Krav Maga ist ein israelisches Selbstverteidigungssystem, das in dem Ruf steht, besonders effizient zu sein. Entstanden ist es aus der Not heraus. In den 1930er-Jahren entwickelte es der Boxer und Ringer Imi Lichtenfeld in Bratislava, um sich und seine jüdischen Landsleute vor antisemitischen Angriffen zu schützen. Später wurde er Chefausbilder bei der israelischen Armee, wo Krav Maga heute zur Standardausbildung gehört.

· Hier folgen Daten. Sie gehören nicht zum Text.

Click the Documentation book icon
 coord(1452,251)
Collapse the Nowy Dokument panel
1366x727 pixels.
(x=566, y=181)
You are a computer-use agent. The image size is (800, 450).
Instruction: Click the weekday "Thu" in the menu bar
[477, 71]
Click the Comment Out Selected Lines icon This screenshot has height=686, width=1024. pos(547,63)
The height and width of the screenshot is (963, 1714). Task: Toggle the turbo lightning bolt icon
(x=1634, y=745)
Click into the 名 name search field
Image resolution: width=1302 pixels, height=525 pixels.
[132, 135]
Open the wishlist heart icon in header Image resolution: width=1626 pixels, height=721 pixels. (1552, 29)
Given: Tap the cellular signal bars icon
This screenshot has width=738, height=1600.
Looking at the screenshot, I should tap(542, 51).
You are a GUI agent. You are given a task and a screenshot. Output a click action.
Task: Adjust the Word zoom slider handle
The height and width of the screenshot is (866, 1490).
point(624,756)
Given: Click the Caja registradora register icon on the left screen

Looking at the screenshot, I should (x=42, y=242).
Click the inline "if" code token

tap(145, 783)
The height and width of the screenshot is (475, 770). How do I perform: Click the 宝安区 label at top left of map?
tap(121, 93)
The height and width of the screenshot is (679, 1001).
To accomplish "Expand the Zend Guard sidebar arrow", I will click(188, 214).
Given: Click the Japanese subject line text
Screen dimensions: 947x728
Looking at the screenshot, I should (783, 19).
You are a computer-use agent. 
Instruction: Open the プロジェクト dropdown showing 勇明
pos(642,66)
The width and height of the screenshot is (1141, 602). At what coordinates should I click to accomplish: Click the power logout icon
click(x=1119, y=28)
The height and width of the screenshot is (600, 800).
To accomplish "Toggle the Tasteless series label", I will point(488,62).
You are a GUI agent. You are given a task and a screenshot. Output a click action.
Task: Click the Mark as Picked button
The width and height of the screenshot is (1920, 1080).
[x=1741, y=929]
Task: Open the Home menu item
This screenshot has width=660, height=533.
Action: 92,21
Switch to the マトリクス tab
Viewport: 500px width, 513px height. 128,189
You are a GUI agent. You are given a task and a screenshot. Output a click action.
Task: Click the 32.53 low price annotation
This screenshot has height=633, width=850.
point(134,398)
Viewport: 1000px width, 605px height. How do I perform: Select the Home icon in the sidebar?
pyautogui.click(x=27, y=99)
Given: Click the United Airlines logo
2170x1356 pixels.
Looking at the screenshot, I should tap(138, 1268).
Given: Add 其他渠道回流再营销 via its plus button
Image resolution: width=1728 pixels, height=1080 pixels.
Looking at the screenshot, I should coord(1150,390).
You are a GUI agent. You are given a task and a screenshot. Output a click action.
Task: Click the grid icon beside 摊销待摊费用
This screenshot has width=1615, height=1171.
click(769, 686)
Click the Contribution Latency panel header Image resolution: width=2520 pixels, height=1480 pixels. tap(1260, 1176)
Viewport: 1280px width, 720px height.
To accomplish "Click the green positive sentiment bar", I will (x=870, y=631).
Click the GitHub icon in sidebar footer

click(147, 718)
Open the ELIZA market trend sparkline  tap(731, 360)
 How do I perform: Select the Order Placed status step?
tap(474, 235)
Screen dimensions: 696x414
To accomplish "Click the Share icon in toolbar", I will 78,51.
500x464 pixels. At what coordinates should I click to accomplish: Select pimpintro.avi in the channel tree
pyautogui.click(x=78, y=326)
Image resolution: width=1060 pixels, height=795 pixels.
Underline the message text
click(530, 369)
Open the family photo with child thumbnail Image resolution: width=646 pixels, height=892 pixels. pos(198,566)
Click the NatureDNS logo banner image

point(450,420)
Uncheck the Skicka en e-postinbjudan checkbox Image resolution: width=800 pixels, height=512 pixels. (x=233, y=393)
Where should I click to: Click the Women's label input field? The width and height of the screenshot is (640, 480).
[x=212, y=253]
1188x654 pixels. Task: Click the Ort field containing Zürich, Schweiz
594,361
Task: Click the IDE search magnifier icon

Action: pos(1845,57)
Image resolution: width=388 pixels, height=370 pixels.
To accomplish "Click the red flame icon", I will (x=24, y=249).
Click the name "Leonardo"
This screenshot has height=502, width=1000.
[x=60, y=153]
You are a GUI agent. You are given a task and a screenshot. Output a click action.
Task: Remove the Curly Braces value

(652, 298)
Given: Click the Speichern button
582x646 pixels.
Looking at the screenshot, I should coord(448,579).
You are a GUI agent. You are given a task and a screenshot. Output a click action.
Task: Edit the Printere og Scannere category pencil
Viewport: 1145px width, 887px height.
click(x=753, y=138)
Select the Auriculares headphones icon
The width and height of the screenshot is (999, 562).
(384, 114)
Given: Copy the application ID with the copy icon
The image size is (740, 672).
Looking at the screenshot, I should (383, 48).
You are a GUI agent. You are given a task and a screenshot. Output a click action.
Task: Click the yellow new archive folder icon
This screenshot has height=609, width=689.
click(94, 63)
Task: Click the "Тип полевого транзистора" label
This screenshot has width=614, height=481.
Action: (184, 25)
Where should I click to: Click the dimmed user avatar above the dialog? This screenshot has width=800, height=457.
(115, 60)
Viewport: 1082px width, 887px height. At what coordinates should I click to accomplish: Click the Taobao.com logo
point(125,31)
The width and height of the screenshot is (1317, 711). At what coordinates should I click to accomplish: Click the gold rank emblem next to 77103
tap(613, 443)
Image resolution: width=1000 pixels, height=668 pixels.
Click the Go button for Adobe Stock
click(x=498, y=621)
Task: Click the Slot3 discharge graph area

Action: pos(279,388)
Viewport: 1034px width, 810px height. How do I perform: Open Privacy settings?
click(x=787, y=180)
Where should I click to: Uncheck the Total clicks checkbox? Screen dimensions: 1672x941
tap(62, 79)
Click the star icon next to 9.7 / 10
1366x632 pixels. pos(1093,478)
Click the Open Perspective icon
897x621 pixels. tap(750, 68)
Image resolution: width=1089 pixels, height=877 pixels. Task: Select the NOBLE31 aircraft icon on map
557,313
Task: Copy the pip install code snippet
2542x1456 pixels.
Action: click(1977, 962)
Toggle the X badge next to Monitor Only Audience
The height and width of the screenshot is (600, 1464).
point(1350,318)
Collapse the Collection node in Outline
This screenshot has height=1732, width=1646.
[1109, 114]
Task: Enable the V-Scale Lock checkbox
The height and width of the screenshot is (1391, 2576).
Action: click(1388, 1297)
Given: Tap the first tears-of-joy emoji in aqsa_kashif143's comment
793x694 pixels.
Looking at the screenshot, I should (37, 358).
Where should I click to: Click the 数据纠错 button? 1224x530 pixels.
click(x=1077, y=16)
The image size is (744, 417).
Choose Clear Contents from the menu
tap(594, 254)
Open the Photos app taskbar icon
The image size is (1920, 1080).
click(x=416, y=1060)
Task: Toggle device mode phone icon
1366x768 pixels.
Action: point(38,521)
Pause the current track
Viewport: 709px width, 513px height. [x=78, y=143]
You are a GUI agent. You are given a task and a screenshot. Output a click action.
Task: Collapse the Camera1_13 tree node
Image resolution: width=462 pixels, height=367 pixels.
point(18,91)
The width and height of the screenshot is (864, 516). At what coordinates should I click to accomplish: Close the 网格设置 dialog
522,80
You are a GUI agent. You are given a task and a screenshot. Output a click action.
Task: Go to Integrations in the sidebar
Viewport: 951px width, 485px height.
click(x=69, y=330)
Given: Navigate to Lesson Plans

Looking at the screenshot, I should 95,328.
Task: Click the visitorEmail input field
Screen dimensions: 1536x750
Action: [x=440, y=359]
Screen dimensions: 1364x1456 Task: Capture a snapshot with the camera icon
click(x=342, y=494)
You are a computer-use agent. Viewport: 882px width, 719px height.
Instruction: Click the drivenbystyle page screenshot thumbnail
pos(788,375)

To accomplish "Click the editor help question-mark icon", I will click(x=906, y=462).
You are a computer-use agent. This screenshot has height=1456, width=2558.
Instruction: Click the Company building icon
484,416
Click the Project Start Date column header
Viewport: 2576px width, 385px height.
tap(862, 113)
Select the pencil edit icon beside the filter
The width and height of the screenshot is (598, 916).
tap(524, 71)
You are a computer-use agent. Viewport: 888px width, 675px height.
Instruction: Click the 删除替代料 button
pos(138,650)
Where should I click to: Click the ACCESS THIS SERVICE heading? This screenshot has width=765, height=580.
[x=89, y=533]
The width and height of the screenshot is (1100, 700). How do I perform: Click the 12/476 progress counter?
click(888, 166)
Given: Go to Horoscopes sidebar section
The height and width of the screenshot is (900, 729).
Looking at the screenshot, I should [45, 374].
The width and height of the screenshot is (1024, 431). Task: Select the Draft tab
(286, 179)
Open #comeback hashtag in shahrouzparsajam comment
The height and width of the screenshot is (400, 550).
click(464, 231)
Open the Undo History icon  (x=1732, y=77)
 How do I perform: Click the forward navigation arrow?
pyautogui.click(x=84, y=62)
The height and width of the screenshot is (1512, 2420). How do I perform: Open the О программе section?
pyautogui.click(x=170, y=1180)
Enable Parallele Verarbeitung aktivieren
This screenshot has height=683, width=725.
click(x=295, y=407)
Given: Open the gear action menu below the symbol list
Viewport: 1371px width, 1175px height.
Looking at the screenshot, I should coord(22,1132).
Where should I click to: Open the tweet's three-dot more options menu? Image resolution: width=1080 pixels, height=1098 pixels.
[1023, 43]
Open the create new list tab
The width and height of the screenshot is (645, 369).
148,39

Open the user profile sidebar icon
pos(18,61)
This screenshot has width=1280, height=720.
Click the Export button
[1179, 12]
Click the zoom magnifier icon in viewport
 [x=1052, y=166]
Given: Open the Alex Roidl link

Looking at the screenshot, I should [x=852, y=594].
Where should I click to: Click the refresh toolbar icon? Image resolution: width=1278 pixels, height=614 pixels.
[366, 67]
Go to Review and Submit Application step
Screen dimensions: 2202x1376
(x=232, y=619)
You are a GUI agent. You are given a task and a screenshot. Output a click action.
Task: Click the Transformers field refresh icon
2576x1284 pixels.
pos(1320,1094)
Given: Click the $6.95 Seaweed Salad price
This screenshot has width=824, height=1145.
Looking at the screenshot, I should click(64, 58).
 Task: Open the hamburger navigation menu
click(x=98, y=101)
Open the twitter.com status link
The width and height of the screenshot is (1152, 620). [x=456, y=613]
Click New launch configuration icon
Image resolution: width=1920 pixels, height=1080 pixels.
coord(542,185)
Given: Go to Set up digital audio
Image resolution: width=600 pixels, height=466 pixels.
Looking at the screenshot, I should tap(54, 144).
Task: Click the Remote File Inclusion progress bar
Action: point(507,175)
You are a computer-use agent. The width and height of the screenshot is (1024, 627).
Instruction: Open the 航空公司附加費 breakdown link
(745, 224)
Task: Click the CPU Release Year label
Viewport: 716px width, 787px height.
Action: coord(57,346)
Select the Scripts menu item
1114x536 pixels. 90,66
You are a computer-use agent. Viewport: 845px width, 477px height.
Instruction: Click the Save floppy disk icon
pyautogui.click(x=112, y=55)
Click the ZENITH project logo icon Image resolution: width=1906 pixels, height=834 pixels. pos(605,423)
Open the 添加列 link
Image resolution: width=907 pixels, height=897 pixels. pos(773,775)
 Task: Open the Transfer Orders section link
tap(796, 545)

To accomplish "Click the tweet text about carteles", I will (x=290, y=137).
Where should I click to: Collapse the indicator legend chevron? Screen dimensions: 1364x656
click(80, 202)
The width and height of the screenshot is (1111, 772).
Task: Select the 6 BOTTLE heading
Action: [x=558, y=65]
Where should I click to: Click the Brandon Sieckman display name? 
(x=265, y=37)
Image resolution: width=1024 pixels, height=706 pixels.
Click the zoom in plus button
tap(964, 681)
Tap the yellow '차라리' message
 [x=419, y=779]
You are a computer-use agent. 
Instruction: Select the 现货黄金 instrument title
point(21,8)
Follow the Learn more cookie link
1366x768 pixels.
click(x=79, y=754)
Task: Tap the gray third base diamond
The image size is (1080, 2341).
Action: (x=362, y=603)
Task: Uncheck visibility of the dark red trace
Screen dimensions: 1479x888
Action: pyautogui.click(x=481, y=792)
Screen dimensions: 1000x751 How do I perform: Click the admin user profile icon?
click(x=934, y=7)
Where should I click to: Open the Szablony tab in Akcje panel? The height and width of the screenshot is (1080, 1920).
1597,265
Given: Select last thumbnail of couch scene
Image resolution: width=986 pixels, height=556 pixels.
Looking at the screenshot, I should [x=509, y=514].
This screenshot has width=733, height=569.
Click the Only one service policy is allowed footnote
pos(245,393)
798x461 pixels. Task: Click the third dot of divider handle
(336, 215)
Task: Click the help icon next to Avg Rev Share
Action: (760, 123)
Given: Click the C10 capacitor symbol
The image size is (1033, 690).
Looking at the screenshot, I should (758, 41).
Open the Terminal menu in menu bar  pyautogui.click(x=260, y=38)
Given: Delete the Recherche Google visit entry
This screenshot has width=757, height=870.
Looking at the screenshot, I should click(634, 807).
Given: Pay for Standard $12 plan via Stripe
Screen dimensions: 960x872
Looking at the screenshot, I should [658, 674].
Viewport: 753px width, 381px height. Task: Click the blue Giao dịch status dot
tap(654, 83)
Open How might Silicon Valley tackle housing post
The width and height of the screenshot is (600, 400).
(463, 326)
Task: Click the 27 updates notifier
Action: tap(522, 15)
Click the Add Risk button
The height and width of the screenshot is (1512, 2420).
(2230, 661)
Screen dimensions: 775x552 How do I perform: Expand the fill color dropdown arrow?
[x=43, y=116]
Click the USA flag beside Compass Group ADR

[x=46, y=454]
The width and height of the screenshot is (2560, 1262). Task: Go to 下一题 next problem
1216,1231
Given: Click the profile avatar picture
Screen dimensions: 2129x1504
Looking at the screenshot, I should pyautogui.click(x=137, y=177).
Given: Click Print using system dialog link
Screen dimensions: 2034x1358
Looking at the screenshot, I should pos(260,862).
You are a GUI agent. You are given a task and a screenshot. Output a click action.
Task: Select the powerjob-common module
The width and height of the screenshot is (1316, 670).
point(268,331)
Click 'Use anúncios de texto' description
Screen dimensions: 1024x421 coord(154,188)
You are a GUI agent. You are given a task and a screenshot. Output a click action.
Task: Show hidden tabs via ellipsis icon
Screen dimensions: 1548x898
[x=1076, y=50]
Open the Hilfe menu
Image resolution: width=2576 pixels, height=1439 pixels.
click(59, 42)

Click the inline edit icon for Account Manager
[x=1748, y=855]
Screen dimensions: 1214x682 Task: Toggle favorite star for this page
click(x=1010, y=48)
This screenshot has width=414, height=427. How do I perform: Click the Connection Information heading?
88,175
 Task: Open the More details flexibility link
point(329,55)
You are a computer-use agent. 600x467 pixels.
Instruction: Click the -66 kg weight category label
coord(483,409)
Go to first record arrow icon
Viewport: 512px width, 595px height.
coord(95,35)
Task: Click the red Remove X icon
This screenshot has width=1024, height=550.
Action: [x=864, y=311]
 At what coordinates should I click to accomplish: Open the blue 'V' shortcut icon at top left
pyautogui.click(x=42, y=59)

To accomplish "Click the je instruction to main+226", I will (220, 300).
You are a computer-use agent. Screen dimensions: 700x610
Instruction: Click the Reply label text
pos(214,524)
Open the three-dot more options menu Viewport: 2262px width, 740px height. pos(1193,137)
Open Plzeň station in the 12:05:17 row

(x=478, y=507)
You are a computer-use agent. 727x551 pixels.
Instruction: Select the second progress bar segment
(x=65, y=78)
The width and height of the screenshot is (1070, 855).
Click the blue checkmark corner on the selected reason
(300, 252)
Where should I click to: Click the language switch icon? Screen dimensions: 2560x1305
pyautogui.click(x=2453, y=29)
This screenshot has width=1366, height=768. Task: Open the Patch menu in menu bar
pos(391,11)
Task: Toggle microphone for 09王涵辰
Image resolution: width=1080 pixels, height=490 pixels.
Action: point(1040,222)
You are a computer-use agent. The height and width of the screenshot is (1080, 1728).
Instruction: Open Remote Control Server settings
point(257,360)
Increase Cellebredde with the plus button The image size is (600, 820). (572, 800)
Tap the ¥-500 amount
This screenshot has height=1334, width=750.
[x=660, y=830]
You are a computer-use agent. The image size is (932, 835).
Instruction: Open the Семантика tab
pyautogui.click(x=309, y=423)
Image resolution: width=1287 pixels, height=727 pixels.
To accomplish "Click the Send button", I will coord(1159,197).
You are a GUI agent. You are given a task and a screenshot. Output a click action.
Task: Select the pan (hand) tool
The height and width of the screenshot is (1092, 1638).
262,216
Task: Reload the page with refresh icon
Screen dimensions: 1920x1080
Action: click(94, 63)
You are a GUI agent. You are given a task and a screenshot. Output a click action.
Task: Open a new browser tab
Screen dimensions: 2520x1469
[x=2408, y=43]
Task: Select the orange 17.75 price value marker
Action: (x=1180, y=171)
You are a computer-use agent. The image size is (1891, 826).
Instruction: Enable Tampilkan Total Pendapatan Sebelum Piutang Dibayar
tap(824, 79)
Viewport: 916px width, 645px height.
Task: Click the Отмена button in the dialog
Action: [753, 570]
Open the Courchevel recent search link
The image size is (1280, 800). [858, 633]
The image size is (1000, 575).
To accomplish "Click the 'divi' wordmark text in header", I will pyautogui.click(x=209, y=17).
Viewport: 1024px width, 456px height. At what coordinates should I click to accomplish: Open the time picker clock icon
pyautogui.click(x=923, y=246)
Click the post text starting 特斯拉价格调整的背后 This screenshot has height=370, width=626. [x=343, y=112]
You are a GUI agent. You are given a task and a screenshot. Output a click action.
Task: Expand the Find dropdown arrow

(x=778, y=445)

Standardausbildung bei der israelischen Armee
Mittlerweile ist diese Nahkampftechnik weltweit präsent. Das zivile Krav Maga beschränkt sich auf zunächst defensives Verhalten. Mit gezielten Schlag- und Tritttechniken werden Angreifer*innen abgewehrt. Die Abwehrbewegung geschieht praktisch gleichzeitig mit einem Gegenangriff, um einen Überraschungseffekt zu erzielten. Krav Maga kennt kein spirituelles Beiwerk ähnlich asiatischer Kampfsportarten wie Karate oder Kung Fu. Hier zählt das Ergebnis. Vor allem Menschen, die den klassischen Angreifern üblicherweise körperlich unterlegen sind wie Frauen und Kinder, profitieren von diesen, meist schnell erlernbaren Techniken, die aber nur dann wirklich funktionieren, wenn man sie regelmäßig trainiert und die Reflexe entsprechend aufgebaut werden.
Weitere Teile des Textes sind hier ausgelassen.